[INSTRUCTIONS TO FOLLOW]:
Rewrite every one of the rows below with "For every named target" changed to "For each listed target" and everything else left the same. Leave the pictures out of your answer.

Word and element pointing rows
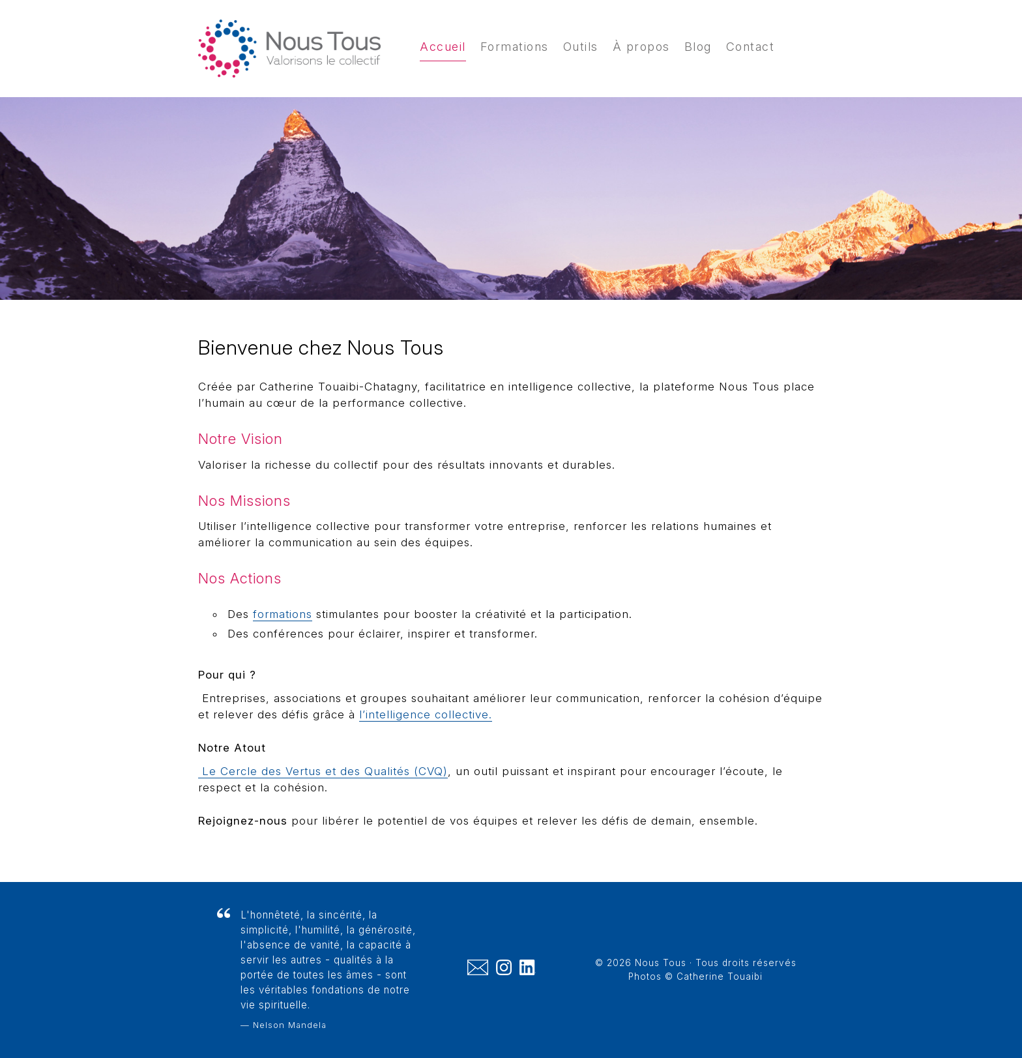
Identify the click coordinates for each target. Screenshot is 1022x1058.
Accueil (443, 46)
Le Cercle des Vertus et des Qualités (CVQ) (323, 771)
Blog (698, 46)
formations (282, 614)
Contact (750, 46)
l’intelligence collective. (425, 714)
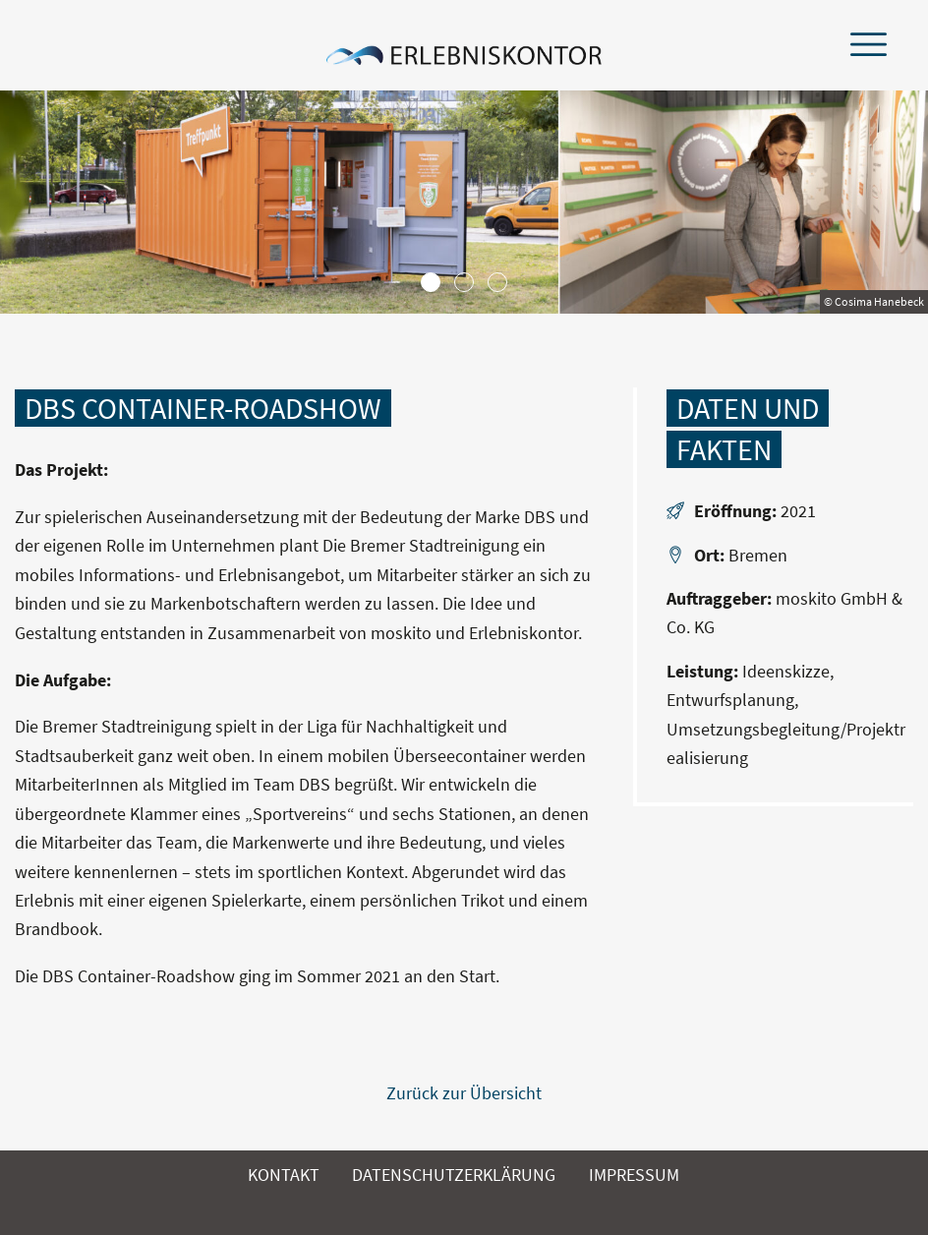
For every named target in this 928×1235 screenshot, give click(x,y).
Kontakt (283, 1174)
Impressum (634, 1174)
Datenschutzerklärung (453, 1174)
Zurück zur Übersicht (464, 1093)
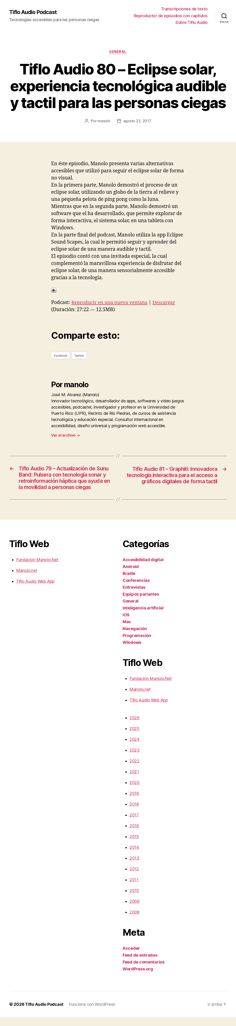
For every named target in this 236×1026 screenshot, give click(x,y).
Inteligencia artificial (143, 616)
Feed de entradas (140, 963)
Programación (137, 644)
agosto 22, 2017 (137, 121)
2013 (134, 866)
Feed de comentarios (144, 970)
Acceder (131, 957)
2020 (134, 791)
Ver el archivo (65, 435)
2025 (134, 737)
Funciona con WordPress (93, 1013)
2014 (134, 856)
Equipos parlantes (141, 602)
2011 (134, 888)
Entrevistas (134, 596)
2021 (134, 780)
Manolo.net (26, 579)
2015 (134, 845)
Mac (127, 630)
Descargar (166, 302)
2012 (134, 877)
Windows (132, 651)
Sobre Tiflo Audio (191, 22)
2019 (134, 802)
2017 (134, 823)
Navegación (135, 637)
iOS (126, 623)
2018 (134, 812)
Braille (129, 582)
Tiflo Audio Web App (35, 590)
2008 (134, 920)
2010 (134, 899)
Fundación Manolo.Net (37, 568)
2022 (134, 769)
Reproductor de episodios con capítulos (171, 15)
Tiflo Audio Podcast (33, 12)
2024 (134, 748)
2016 (134, 834)
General (118, 52)
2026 (134, 726)
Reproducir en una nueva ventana (110, 302)
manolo (103, 121)
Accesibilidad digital (143, 568)
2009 (134, 910)
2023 (135, 758)
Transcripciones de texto (184, 8)
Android (131, 575)
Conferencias (136, 589)
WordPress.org (138, 977)
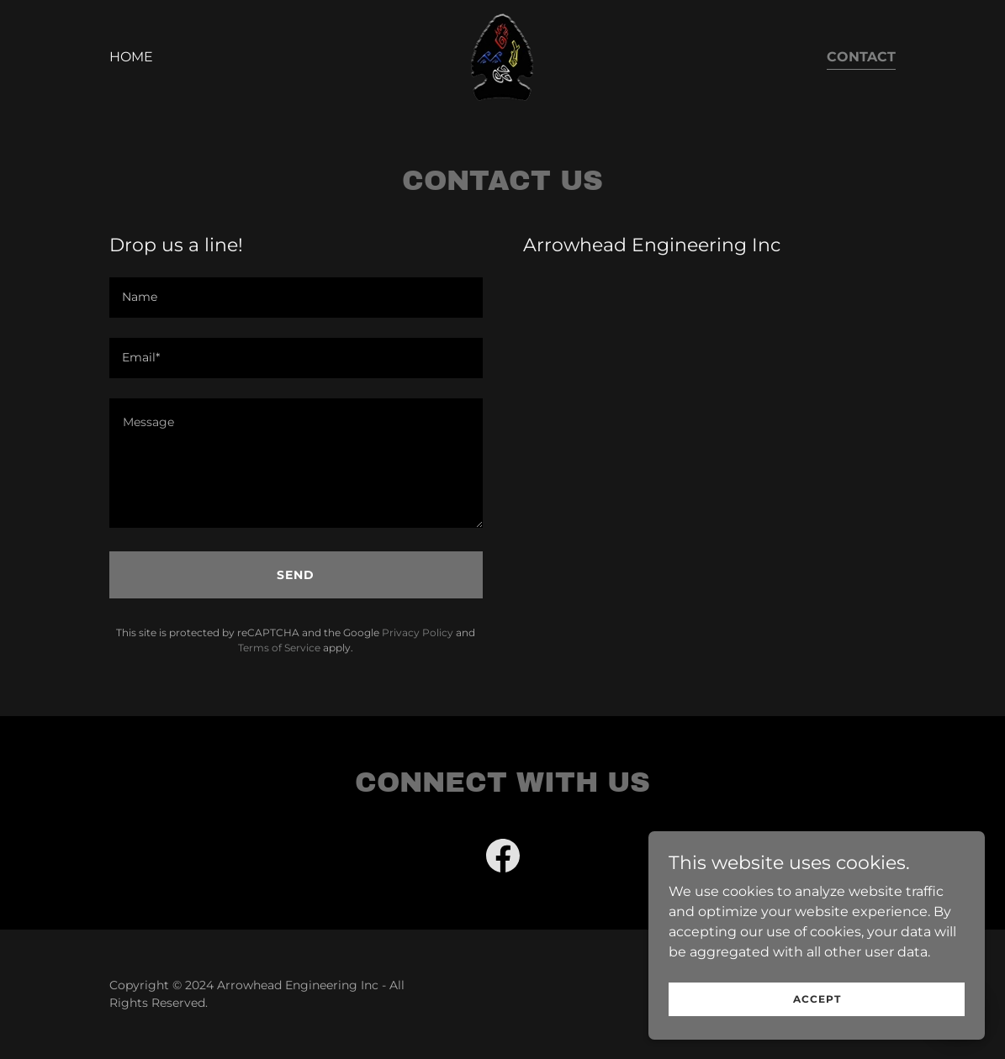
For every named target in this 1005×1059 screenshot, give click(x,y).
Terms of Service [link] (279, 647)
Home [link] (131, 57)
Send (296, 574)
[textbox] (296, 297)
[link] (502, 56)
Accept (817, 1033)
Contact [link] (861, 57)
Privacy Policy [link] (417, 632)
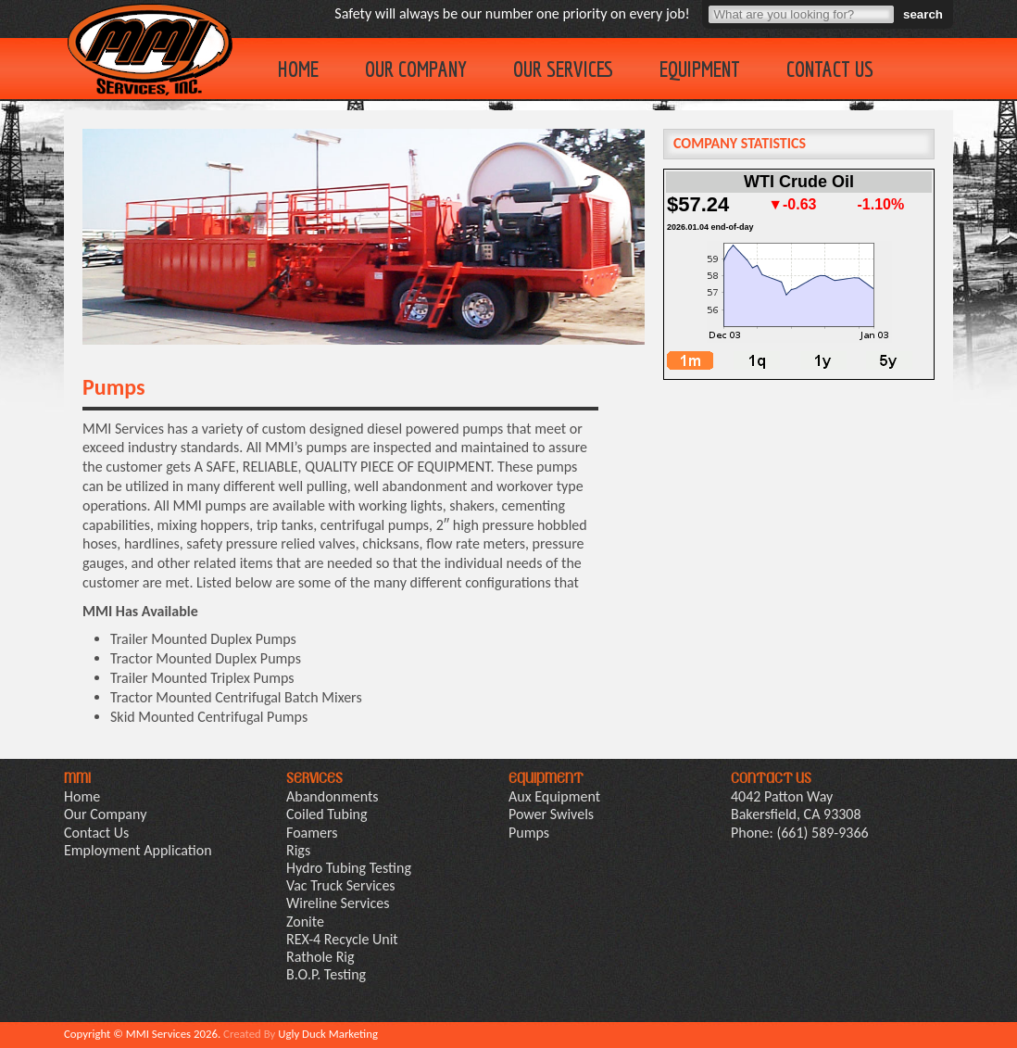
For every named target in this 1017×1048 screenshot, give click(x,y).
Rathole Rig (320, 957)
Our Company (416, 69)
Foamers (312, 832)
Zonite (305, 921)
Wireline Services (337, 903)
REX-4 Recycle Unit (342, 939)
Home (298, 69)
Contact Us (829, 69)
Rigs (298, 850)
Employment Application (138, 850)
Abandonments (332, 796)
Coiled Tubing (327, 814)
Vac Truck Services (341, 885)
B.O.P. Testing (326, 974)
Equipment (699, 69)
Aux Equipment (554, 796)
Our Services (563, 69)
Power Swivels (551, 814)
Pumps (528, 832)
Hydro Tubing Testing (348, 868)
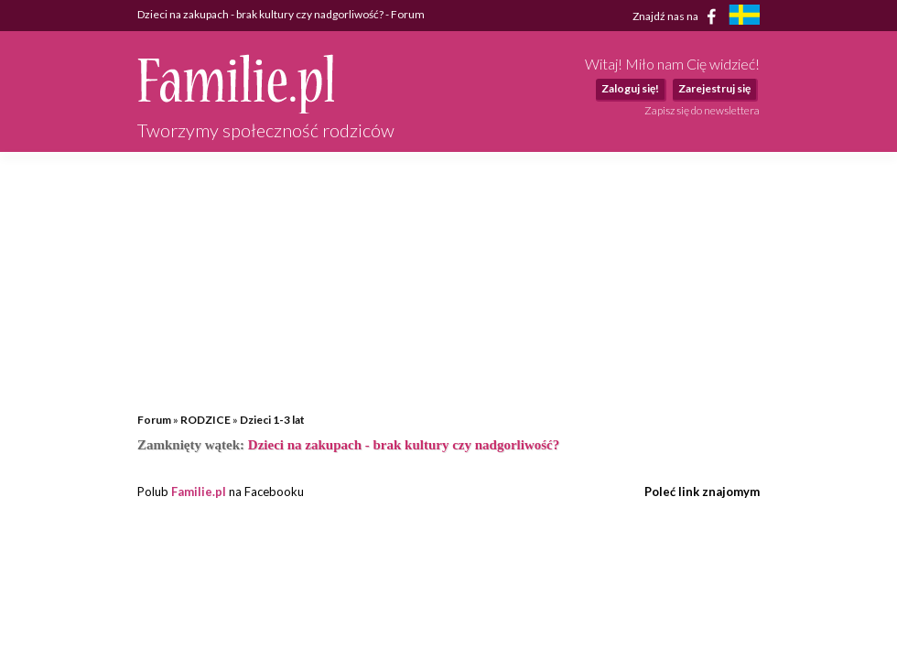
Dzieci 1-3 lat (272, 420)
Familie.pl (198, 491)
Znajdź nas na (677, 16)
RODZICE (205, 420)
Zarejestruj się (714, 88)
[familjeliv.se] (744, 17)
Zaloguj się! (630, 88)
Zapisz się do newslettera (702, 110)
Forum (154, 420)
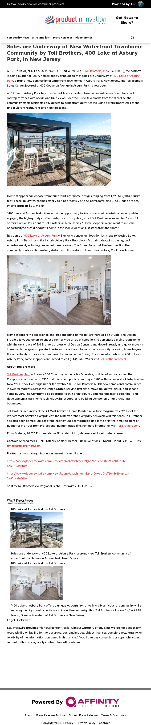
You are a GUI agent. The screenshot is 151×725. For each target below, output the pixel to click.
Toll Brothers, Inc (96, 71)
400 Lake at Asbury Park (41, 235)
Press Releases (62, 37)
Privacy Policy (86, 723)
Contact (104, 723)
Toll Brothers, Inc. (18, 374)
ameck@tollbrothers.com (23, 445)
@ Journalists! (41, 37)
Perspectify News (18, 37)
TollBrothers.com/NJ (114, 359)
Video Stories (83, 37)
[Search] (132, 38)
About (29, 715)
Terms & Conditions (113, 715)
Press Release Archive (51, 715)
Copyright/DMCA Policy (57, 723)
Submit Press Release (83, 715)
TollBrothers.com (128, 425)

[ANSWER]:
Identify the click coordinates for each target. Screenshot is 1022x1058.
Accueil (443, 46)
Le Cercle des Vertus et des Qualités (CVQ) (323, 771)
Blog (698, 46)
formations (282, 614)
Contact (750, 46)
l’intelligence collective. (425, 714)
For each listed target in this 928×1235 screenshot, give click(x,y).
Kontakt (283, 1174)
Impressum (634, 1174)
Datenschutzerklärung (453, 1174)
Zurück zur Übersicht (464, 1093)
For each listed target in this 236×1026 screenshot, give click(x,y).
Inteligencia artificial (143, 616)
Feed de entradas (140, 963)
Programación (137, 644)
agosto 22, 2017 (137, 121)
2013 (134, 866)
Feed de comentarios (144, 970)
Acceder (131, 957)
2020 (134, 791)
Ver el archivo (65, 435)
2025 (134, 737)
Funciona con WordPress (93, 1013)
2014 (134, 856)
Equipos parlantes (141, 602)
2011 (134, 888)
Entrevistas (134, 596)
2021 (134, 780)
Manolo.net (26, 579)
2015 (134, 845)
Mac (127, 630)
Descargar (166, 302)
2012 (134, 877)
Windows (132, 651)
Sobre Tiflo Audio (191, 22)
2019 (134, 802)
2017 (134, 823)
Navegación (135, 637)
iOS (126, 623)
2018 (134, 812)
Braille (129, 582)
Tiflo Audio Web App (35, 590)
2008 (134, 920)
2010 (134, 899)
Fundación Manolo.Net (37, 568)
2022 (134, 769)
Reproductor de episodios con capítulos (171, 15)
Tiflo Audio Podcast (33, 12)
2024 (134, 748)
2016 (134, 834)
General (118, 52)
2026 (134, 726)
Reproducir en una nueva ventana (110, 302)
manolo (103, 121)
Accesibilidad digital (143, 568)
2009 (134, 910)
2023 (135, 758)
Transcripciones de texto (184, 8)
Android (131, 575)
Conferencias (136, 589)
WordPress.org (138, 977)
For each listed target in this 1005×1059 screenshot, give click(x,y).
Terms of Service [link] (279, 647)
Home [link] (131, 57)
Send (296, 574)
[textbox] (296, 297)
[link] (502, 56)
Accept (817, 1033)
Contact [link] (861, 57)
Privacy Policy [link] (417, 632)
For each listed target in this 1017×1048 screenshot, give click(x,y).
Rathole Rig (320, 957)
Our Company (416, 69)
Foamers (312, 832)
Zonite (305, 921)
Wireline Services (337, 903)
REX-4 Recycle Unit (342, 939)
Home (298, 69)
Contact Us (829, 69)
Rigs (298, 850)
Employment Application (138, 850)
Abandonments (332, 796)
Coiled Tubing (327, 814)
Vac Truck Services (341, 885)
B.O.P. Testing (326, 974)
Equipment (699, 69)
Aux Equipment (554, 796)
Our Services (563, 69)
Power Swivels (551, 814)
Pumps (528, 832)
Hydro Tubing Testing (348, 868)
Dzieci 1-3 lat (272, 420)
Familie.pl (198, 491)
Znajdź nas na (677, 16)
RODZICE (205, 420)
Zarejestruj się (714, 88)
[familjeliv.se] (744, 17)
Zaloguj się! (630, 88)
Zapisz się do newslettera (702, 110)
Forum (154, 420)
You are a GUI agent. The screenshot is 151×725. For each target below, output the pixel to click.
Toll Brothers, Inc (96, 71)
400 Lake at Asbury Park (41, 235)
Press Releases (62, 37)
Privacy Policy (86, 723)
Contact (104, 723)
Toll Brothers, Inc. (18, 374)
ameck@tollbrothers.com (23, 445)
@ Journalists! (41, 37)
Perspectify News (18, 37)
TollBrothers.com/NJ (114, 359)
Video Stories (83, 37)
[Search] (132, 38)
About (29, 715)
Terms & Conditions (113, 715)
Press Release Archive (51, 715)
Copyright/DMCA Policy (57, 723)
Submit Press Release (83, 715)
TollBrothers.com (128, 425)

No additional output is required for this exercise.